The Ministry broadly welcomed the proposals we had made to them at their request. Given the many different tenant viewpoints on how national tenant representation should be established, we have always proposed that A Voice for Tenants should be established through an extensive tenant-led national consultation with tenants. We saw this as a start to what would need to be a long-term means of building tenant involvement in the political process, which would need to include engagement with tenants in many different ways. The Ministry has asked us on many occasions to amend our proposals, which we have done, and the Ministry asked us to set out how national consultation should take place in our submission to the Social Housing Green Paper, which we also did.

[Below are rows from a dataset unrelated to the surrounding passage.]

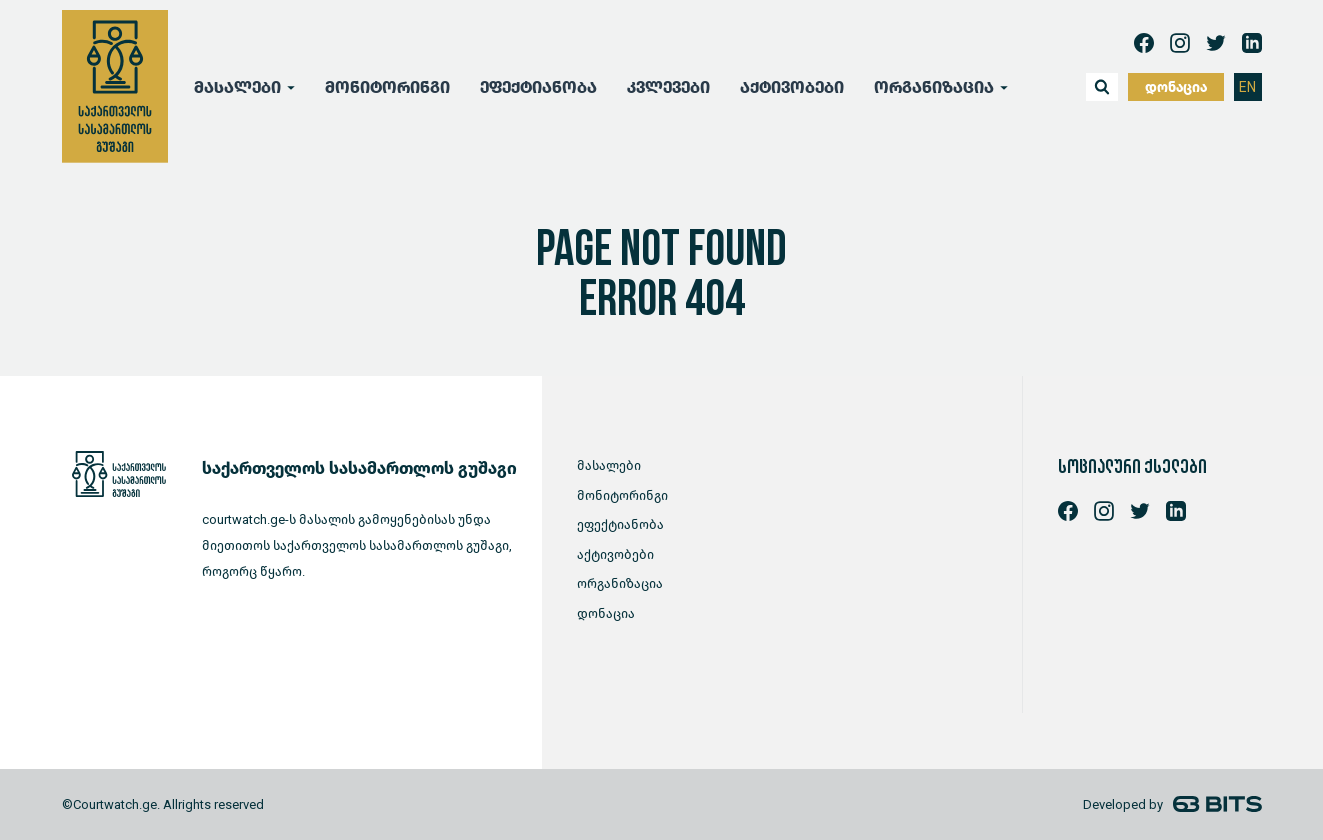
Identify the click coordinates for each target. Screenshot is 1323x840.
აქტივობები (792, 87)
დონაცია (1176, 87)
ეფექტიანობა (538, 87)
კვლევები (668, 87)
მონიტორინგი (387, 87)
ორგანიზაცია (934, 87)
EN (1247, 87)
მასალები (237, 87)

We are disappointed that, despite the overwhelming support for the principles in our proposals, there has been next to no dialogue between government and our group since the end of 2018.

Time has moved on since we made our initial proposals to government in July 2017. More tenant groups are emerging, most of them with stronger views than ours that government should have taken action much sooner to redress power imbalances between tenants and landlords. We recognise that different proposals than ours may be appropriate now, and that we on the A Voice for Tenants Steering Group may not be the right people to take forward the national tenant representation debate on behalf of tenants. It is also the case that our group – which has had no financial resources – is now finding it hard to progress any further. Our last meeting had six people present in person, with a further nine people who could not afford train fares attending on the phone. Perhaps we were naïve, but we never anticipated that it would take nearly two years for any progress to be made and that there would

still be no resources to enable even our small group of tenants to debate issues.

The fundamental question remains regarding how the government and the sector are going to ensure that four million social housing tenants are going to be brought into the political process. If our proposals to government are not what is needed, then what is the government going to do to achieve the prime minister’s aim? How can the housing sector assist in this aim? We invite government and the sector to take part in a sectoral debate on this issue to be hosted by Inside Housing.

These are important issues within the fabric of our society. It is a fundamental democratic deficit that

the views of the eight million people living in the four million social housing tenanted homes are being ignored. Most social housing tenants feel totally disregarded and disrespected by politicians and their landlords alike. Unless we start to take steps to address their alienation and powerlessness, there will be long-term negative consequences for society as a result of it.